US immigration movement missing a leader
The immigration movement in the United States has the numbers to make a difference, but no activist has stepped forward to become a leader for the cause.
The 1963 March on Washington is one of the major events in US history. It was part of a vast movement that led to sweeping changes – reform on civil rights. The unifying force here – a clergyman from Georgia, Martin Luther King, Jr.
“All men, yes black men and well as white men,” he said in his speech on the Mall on Washington, “would be guaranteed the unalienable rights of life liberty and the pursuit of happiness.”
Today, leaders like Rev. Jesse Jackson and Al Sharpton have continued to lead the charge in fighting for civil rights.
“John McCain was for the invasion of Iraq I was against it,” candidate Obama said in a speech in Great Falls, Montana.

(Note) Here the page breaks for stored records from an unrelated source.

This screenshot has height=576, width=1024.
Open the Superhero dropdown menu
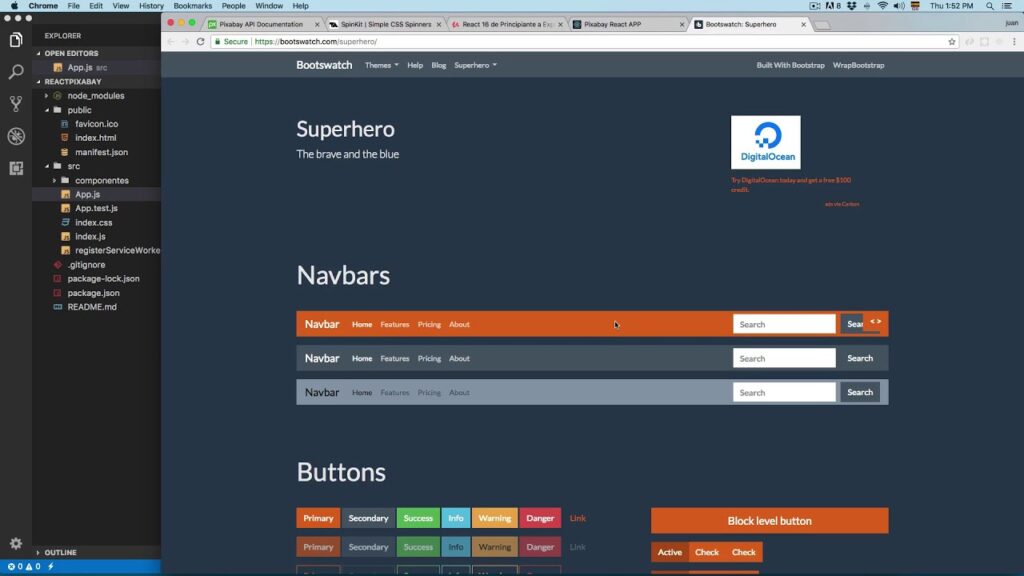click(475, 65)
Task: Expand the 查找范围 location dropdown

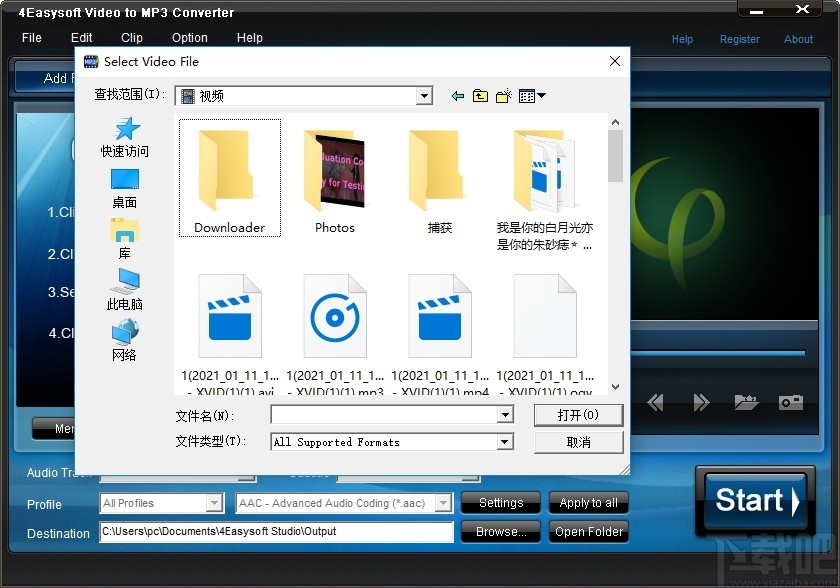Action: (x=424, y=95)
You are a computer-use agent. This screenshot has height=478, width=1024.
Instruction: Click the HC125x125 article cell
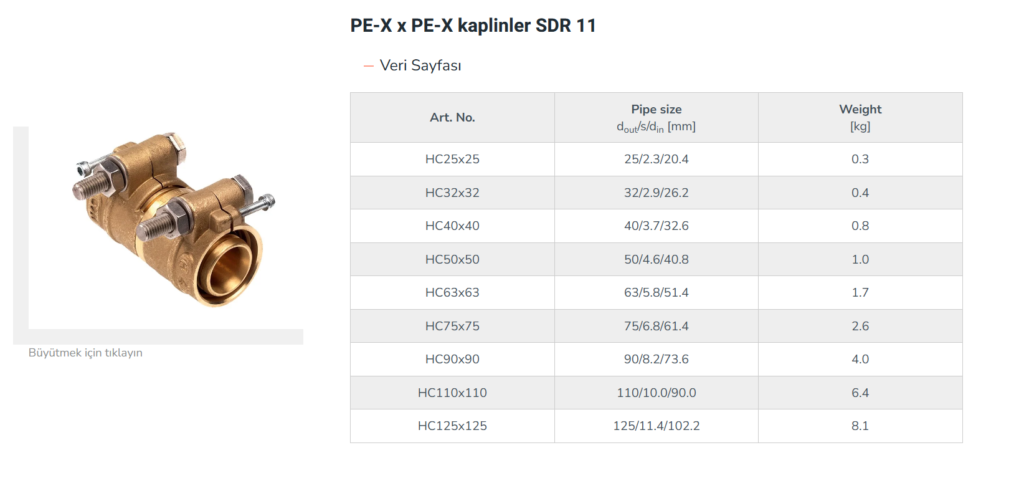click(x=452, y=426)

Then there was the labor movement, which featured Cesar Chavez fighting for the rights of farmworkers. So what’s missing from today’s immigration reform movement? A leader.
“We have many voices,” said Enrique Morones. Morones is president and founder of the Border Angels, a group that focuses on immigrant rights and works to prevent the deaths of those trying to cross the border. He says what makes the immigration reform movement is its diversity.
“Unlike the far right where they all walk lock and step with the same sayings and expressions and you don’t see diversity in thought,” Morones said. “With us you do see a diversity in thought, people of all colors and sizes and ideologies.”
But this diversity could also be a liability when trying to get people from various backgrounds to unite behind a single leader. The fight for immigration rights has been going on since 2006, some would say since before, and reform has yet to come.